(Document):
- - - - -

It’s great to enjoy a game and enjoy reading the code behind it.

------
scandinavegan
Nice puzzle game!

It reminds me of Lines X for Nintendo Switch that I really enjoy. [1]

For me, I would have preferred even less text than currently in the tutorial.
If you look at the image on the first Lines X page I link below of the two
turquoise dots, that's the first page of that tutorial. No text at all. You
have to connect the two dots by swiping. The next tutorial screen has some
extra black dots, and you learn that you have to cover all black dots with
your line as well, not only connect the colored dots. Though I have to say, my
mother couldn't figure that step out in Lines X without my help, even when
she's into different types of puzzles, so it can be argued that having no text
will only appeal to more hardcore users.

- - - - -

(What is required):
In the puzzle game comment, can you write out again the passage that starts at the words "For me, I would" and stops after "more hardcore users.", substituting "green" for "turquoise"?

(Part of a data file):
- - - - -

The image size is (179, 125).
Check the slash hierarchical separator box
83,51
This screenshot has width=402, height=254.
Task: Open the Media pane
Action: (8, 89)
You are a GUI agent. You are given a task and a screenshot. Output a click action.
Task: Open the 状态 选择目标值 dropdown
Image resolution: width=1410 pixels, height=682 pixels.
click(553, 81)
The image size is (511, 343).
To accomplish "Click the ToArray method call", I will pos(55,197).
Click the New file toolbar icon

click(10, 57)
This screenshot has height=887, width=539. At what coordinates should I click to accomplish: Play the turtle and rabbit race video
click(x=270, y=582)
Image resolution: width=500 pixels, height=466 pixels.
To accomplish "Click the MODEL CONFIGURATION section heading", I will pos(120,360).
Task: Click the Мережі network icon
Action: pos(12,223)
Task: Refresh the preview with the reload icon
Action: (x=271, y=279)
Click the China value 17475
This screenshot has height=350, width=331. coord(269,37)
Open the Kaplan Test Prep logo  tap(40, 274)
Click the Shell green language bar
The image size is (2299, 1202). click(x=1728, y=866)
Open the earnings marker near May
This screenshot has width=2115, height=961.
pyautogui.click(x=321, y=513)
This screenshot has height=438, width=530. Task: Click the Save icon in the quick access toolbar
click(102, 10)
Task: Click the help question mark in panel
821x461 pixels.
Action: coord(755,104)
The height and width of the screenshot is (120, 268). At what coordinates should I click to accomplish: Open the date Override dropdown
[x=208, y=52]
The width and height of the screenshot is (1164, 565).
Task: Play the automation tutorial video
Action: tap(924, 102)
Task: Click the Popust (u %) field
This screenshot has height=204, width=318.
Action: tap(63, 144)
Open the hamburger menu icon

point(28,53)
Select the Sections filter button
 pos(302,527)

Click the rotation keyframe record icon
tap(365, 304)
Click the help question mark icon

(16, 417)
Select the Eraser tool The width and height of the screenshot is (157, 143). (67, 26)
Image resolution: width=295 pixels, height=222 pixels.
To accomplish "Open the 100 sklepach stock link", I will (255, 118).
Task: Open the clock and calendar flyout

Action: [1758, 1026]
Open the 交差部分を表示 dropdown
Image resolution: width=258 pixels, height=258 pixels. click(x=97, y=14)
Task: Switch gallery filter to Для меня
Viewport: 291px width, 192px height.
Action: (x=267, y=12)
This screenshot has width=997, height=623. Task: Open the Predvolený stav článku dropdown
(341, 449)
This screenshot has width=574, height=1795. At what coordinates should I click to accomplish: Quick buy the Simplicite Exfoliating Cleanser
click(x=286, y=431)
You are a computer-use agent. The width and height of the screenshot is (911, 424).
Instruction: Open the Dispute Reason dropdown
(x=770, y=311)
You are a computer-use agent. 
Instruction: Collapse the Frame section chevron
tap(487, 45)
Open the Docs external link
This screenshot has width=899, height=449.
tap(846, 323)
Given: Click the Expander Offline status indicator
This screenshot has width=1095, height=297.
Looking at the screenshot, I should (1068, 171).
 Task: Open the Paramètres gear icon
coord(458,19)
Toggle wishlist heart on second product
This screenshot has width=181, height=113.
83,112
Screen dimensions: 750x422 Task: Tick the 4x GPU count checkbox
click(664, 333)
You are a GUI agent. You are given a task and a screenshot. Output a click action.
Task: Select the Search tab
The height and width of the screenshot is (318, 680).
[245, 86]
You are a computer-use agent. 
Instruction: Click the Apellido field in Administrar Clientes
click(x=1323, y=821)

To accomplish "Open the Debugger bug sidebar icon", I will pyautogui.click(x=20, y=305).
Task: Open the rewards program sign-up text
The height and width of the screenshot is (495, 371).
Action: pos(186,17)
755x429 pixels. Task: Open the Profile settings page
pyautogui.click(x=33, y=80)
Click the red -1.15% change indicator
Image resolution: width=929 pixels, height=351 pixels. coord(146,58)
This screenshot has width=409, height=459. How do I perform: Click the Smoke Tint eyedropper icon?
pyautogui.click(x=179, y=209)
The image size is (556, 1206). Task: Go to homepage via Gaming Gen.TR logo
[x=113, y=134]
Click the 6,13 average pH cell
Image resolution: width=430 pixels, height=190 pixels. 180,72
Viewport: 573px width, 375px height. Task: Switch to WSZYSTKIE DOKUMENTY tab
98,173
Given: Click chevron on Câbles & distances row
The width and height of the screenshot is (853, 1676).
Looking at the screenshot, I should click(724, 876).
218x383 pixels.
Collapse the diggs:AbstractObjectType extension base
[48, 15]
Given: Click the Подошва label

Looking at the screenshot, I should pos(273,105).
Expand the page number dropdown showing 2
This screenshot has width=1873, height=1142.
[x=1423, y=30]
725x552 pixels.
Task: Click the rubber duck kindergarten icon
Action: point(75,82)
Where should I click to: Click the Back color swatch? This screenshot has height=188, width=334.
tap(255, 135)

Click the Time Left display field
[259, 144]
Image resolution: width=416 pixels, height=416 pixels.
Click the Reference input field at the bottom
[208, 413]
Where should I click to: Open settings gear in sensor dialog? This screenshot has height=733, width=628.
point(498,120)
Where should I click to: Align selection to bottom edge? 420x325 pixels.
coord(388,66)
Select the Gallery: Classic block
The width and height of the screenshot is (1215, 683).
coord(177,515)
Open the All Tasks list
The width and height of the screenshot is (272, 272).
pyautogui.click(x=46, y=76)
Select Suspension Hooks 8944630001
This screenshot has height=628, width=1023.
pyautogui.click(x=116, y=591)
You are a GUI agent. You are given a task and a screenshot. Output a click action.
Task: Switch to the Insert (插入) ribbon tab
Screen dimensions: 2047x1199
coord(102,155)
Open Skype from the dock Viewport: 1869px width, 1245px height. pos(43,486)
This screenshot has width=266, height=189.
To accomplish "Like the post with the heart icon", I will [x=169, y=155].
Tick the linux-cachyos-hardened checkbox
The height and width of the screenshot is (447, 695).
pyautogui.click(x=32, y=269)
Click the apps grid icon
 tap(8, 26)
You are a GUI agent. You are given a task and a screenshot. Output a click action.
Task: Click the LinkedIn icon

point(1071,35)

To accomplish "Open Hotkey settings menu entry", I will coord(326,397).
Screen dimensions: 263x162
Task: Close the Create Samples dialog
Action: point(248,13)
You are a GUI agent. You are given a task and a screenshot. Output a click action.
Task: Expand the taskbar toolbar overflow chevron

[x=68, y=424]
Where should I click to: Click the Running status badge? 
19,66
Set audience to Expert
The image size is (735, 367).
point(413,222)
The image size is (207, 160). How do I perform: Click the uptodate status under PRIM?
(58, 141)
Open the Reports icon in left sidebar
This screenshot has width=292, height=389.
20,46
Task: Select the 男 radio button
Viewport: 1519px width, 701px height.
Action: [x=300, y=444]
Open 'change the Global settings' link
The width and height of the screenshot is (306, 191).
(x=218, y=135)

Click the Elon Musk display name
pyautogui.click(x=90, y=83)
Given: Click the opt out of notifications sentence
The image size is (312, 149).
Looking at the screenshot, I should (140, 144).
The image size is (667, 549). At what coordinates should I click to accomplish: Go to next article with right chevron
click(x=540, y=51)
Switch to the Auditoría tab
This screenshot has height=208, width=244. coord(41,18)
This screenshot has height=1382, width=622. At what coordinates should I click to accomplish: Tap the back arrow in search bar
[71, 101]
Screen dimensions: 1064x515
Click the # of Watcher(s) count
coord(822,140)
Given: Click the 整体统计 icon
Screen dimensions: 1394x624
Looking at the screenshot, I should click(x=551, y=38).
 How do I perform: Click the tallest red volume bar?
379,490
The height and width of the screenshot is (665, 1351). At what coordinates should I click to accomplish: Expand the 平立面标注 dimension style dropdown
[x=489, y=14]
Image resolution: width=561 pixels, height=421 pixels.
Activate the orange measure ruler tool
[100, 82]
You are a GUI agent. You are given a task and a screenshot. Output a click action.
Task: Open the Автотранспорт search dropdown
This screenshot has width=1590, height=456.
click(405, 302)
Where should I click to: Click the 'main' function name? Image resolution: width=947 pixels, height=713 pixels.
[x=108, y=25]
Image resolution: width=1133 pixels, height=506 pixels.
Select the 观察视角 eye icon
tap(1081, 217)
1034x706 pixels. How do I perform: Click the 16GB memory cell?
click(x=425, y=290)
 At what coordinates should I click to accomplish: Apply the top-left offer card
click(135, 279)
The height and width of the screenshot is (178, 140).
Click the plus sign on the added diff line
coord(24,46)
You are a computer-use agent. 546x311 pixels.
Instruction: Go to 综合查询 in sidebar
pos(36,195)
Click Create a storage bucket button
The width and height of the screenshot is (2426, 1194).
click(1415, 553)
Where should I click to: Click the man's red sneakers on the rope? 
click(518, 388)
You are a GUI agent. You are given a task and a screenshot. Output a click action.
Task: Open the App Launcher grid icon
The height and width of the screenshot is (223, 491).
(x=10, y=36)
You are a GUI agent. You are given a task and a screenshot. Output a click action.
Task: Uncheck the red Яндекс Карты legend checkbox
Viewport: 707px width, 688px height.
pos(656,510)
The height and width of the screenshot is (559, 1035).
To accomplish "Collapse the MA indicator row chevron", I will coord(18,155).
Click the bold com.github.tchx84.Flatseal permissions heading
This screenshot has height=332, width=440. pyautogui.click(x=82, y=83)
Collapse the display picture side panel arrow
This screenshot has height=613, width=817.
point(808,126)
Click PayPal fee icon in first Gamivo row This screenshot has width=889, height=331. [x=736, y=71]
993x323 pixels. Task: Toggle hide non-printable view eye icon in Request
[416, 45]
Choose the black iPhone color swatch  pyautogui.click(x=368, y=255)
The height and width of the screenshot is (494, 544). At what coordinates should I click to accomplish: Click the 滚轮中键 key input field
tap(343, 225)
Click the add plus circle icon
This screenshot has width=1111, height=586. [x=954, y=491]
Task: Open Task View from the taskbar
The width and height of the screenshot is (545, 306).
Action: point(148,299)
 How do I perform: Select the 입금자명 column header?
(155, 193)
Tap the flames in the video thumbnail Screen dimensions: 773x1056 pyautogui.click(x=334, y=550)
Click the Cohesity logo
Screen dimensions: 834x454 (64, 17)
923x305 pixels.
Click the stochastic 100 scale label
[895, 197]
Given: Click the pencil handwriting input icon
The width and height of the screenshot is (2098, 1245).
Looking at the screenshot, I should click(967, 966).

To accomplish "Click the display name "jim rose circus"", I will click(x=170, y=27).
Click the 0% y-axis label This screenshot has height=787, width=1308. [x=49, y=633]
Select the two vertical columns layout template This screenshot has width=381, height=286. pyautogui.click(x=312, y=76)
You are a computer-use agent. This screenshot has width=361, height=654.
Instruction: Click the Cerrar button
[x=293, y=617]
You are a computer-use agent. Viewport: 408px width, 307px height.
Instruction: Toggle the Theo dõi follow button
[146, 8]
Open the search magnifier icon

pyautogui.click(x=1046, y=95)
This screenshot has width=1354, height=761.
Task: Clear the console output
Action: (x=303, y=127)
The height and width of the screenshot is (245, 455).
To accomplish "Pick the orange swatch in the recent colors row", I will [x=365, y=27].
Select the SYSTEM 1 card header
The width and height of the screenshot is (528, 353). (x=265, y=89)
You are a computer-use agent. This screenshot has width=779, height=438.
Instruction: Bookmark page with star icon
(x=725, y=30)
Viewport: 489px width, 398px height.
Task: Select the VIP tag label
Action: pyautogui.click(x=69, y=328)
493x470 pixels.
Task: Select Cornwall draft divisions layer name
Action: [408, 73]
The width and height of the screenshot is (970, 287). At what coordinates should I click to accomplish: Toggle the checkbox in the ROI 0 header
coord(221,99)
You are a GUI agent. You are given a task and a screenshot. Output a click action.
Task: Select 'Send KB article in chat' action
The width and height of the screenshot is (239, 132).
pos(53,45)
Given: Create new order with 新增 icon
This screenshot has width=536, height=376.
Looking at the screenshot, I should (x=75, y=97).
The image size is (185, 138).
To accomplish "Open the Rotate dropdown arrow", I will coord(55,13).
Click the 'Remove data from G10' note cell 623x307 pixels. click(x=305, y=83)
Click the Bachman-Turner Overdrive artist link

- - - - -

(Exercise answer):
For me, I would have preferred even less text than currently in the tutorial.
If you look at the image on the first Lines X page I link below of the two
green dots, that's the first page of that tutorial. No text at all. You
have to connect the two dots by swiping. The next tutorial screen has some
extra black dots, and you learn that you have to cover all black dots with
your line as well, not only connect the colored dots. Though I have to say, my
mother couldn't figure that step out in Lines X without my help, even when
she's into different types of puzzles, so it can be argued that having no text
will only appeal to more hardcore users.